Archaeological sites (1)

Excavations

Swedish Institute at Athens

ASSINI (Ancient city) ARGOLIS
Asine in the Argolid
  In the ship's catalogue in the Iliad, Homer informs us who sent ships to the Trojan War. In connection with the Argolid he notes that Asine, situated at the head of the bay, sent six ships. This Asine has been identified with modern day Kastraki near the village of Tolo. The Swedish Crown Prince Gustaf Adolf came here in 1920 on a private tour of Greece. One of the reasons for his choice of country was his interest in archaeology. He had already participated in archaeological excavations in Sweden and believed that Sweden should join in investigating ancient Greece. He was the initiator of the Asine excavations, Sweden's first excavation on a large scale in the country.
  For nearly two decades, until the outbreak of the Second World War, Swedish archaeologists worked extensively in the Argolid and always under the direction of Axel W. Persson. He was Swedish archaeology in Greece. As he was not a field archaeologist but a philologist the Asine Committee appointed Otto Frodin, an experienced field archaeologist to direct the fieldwork together with Persson. When the publication appeared in 1938 (Results of the Swedish excavation at Asine 1922 - 1930) in Stockholm it reflected the main interest of the two directors as well as the focus of archaeological research at the time: prehistory. Extensive investigations were carried out on the acropolis and in the so-called Lower Town or the northern slopes of the rock.

> [Stated exercise]:
Could you pick up the passage on the Swedish excavations at Asine after its last sentence and keep writing it? The material that comes next has no connection to the passage on the Swedish excavations at Asine.

> [Record list]:
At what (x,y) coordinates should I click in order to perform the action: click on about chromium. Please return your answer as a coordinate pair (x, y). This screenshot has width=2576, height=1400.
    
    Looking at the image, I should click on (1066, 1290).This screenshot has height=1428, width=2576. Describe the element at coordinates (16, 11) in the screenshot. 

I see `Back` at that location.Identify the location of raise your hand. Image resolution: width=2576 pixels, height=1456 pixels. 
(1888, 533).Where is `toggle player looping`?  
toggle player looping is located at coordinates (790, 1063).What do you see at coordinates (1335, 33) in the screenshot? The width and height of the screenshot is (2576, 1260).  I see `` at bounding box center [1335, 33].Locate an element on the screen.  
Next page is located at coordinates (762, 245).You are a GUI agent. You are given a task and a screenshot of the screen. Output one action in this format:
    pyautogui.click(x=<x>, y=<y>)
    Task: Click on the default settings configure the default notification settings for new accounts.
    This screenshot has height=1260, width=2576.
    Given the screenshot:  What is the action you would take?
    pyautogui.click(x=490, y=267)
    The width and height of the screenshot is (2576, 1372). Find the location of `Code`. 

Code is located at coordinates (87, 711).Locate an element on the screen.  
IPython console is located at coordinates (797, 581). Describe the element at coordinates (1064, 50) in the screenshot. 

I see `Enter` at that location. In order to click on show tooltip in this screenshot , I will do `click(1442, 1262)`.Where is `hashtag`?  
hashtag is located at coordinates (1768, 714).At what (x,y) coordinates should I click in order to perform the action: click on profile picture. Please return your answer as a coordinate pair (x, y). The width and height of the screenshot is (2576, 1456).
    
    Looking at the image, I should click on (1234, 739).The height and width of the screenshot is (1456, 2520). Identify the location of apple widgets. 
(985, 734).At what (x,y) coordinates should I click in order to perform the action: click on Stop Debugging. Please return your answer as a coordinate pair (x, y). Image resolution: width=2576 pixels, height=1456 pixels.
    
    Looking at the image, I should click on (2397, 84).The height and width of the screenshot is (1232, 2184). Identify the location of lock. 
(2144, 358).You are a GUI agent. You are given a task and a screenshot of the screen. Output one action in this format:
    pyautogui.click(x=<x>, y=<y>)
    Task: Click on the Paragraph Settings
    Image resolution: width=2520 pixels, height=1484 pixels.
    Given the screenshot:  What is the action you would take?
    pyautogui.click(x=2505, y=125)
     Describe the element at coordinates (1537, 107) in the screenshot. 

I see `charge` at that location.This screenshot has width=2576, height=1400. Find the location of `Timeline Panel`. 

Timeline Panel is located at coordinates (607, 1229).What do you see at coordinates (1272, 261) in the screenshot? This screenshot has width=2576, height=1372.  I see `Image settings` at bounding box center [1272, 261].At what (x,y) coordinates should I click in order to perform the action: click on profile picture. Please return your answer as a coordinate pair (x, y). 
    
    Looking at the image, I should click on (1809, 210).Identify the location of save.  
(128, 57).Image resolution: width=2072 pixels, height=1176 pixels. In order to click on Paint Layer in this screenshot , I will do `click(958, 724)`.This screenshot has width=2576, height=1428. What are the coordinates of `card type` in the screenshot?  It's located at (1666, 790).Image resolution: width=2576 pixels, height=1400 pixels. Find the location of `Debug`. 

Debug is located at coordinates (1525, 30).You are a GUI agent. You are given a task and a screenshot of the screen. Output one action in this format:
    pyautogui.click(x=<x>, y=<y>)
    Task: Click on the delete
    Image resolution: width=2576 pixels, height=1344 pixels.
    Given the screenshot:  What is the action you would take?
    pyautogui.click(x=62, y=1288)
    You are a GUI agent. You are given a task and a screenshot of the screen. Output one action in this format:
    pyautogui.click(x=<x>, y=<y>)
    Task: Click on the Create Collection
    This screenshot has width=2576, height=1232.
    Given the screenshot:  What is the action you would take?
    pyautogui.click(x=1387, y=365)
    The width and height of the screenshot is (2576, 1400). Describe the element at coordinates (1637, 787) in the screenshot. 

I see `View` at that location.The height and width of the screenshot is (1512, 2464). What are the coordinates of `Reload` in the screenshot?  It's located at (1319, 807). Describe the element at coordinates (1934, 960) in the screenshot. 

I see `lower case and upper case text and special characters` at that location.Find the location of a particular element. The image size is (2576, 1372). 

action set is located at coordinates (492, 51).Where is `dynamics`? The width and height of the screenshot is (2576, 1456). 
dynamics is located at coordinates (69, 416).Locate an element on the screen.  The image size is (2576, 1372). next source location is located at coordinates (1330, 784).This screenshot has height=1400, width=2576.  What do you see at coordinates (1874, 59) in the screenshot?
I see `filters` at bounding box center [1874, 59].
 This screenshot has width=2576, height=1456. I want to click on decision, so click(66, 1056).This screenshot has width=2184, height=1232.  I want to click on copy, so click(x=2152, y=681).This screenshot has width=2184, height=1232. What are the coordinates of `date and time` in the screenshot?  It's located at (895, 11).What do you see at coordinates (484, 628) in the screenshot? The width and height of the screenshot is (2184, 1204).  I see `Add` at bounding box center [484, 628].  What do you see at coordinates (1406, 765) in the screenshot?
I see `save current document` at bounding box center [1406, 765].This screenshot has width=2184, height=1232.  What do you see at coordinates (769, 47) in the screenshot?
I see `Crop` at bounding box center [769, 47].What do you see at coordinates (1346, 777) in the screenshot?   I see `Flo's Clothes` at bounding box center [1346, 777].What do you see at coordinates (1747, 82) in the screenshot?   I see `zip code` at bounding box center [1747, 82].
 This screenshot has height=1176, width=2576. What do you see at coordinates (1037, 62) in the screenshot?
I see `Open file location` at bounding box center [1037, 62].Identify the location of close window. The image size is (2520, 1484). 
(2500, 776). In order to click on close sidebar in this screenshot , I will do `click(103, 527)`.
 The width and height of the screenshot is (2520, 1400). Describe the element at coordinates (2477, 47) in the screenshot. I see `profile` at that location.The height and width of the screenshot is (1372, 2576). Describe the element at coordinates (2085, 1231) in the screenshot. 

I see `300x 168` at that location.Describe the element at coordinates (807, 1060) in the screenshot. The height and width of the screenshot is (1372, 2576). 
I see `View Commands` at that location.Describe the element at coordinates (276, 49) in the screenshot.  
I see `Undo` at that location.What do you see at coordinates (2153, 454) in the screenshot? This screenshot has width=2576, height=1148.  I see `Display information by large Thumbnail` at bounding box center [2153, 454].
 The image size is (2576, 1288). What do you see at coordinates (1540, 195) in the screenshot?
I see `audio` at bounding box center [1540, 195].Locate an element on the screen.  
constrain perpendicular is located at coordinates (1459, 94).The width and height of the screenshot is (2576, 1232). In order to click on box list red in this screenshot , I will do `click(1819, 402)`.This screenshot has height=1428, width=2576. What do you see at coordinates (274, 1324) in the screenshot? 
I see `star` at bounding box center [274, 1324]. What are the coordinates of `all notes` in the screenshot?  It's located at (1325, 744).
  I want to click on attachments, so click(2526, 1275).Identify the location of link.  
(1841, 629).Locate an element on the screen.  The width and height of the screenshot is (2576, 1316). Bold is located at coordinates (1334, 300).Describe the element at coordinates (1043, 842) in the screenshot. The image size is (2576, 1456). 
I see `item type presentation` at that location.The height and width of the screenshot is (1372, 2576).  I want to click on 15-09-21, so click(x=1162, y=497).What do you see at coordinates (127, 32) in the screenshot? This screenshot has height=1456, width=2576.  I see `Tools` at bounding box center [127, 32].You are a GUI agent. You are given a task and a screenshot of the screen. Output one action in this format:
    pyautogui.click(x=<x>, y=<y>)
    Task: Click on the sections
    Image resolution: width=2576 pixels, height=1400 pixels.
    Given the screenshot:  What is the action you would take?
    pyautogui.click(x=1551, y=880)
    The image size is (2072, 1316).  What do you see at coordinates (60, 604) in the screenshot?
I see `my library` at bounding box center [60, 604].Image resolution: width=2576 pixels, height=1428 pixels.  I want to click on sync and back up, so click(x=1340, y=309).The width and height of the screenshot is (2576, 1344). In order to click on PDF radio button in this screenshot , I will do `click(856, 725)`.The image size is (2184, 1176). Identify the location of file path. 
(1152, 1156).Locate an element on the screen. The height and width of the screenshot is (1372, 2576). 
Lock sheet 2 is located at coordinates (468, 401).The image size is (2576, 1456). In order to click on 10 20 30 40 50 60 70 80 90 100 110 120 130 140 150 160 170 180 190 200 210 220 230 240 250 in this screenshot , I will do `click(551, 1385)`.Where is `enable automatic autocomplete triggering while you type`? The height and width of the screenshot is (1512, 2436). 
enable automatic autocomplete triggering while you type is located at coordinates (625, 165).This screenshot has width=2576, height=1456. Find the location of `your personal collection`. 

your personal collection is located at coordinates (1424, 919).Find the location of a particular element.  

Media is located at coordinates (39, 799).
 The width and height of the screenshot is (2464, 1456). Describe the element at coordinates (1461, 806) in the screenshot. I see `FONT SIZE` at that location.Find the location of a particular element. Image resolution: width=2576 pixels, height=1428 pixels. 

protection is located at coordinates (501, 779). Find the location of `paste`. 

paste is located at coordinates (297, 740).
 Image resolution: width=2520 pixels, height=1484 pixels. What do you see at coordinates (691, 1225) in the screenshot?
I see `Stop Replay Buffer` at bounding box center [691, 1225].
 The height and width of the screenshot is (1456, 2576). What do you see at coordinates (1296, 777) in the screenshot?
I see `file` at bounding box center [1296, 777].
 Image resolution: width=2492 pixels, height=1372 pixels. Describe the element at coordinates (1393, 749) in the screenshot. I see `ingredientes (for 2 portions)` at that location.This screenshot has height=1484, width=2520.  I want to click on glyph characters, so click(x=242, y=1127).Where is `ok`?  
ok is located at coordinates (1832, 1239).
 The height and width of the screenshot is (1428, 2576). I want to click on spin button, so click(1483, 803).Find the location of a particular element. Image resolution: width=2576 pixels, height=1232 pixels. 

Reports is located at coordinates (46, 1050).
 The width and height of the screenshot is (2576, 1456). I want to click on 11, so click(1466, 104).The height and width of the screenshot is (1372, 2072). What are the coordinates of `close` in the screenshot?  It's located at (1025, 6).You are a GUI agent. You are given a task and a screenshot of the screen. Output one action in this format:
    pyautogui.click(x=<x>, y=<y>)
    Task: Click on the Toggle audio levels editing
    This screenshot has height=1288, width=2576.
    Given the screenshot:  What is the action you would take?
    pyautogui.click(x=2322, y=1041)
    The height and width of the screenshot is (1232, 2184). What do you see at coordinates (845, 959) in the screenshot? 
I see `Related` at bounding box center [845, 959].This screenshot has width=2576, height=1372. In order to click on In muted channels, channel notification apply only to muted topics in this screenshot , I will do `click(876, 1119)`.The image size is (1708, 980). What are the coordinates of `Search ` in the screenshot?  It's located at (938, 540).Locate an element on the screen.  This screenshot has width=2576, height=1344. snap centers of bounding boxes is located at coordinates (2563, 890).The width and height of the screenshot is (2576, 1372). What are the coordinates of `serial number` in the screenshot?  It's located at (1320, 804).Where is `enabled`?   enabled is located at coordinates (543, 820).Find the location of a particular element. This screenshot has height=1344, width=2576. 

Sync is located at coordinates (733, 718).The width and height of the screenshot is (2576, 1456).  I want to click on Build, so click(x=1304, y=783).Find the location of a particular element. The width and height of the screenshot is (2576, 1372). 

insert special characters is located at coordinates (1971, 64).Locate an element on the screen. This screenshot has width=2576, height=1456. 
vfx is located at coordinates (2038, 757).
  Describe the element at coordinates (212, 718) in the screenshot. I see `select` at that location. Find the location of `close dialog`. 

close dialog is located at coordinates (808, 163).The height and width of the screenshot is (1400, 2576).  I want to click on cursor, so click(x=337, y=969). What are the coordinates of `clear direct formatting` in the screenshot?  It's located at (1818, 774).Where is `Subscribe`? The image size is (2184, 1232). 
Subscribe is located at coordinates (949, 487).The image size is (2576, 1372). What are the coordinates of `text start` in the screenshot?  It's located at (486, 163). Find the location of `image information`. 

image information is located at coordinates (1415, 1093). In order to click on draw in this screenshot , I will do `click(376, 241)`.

> [Task result]:
  Further, on the Barbouna Hill two cemeteries were partly investigated: a Late Bronze Age one (c. 1600 -1100 BC) on the eastern slopes and a Late Geometric one (8th century BC) on the south slopes.
  Methodologically the excavations were very advanced. Much of the soil was sieved in order not to miss small objects and all material was considered important enough to keep. A large sherd collection is now kept in the Asine Collection at the University of Uppsala as a result of an exchange of materials done in the 1930's between the Swedish Asine Committee and the Greek government. From several Swedish museums prehistoric flint tools and weapons were given to Greece.
  In 1970 investigations at Asine were resumed by the Swedish Institute at Athens under the direction of Carl-Gustaf Styrenius, its director at the time. The brothers Karmaniola who owned land east of the acropolis wished to build a camping-place and test trenches by the local archaeological authorities indicated extensive ancient remains. A year later Robin Hagg joined the project and the southern slopes of the Barbouna Hill were included in the investigations. The Karmaniola area was excavated from 1970 - 1974 and is today mostly published (in the Acta of the institute); Hagg did his last field season in 1989. The results of the work on Barbouna are partly published in a periodical of Uppsala University: Boreas.
  In 1985 Berit Wells investigated the Late Geometric walls on the northern slopes of the Barbouna Hill ('Early Greek building sacrifices' in Early Greek cult practice, eds. R. Hagg, N. Marinatos and G.C. Nordquist, Stockholm 1988) and in 1990 the previously unexcavated corner north of the Hellenistic bastion (A. Penttinen, 'Excavations on the acropolis of Asine in 1990', Opuscula Atheniensia, 1966). At present no fieldwork is being carried out at Asine.
  At all times Asine was a site of strategic importance. This is today reflected in the Hellenistic fortifications built by the Macedonians (probably by Demetrios Poliorketes) c. 300 BC and in the trenches and guard towers built by the Italian army during the occupation of Greece in the Second World War.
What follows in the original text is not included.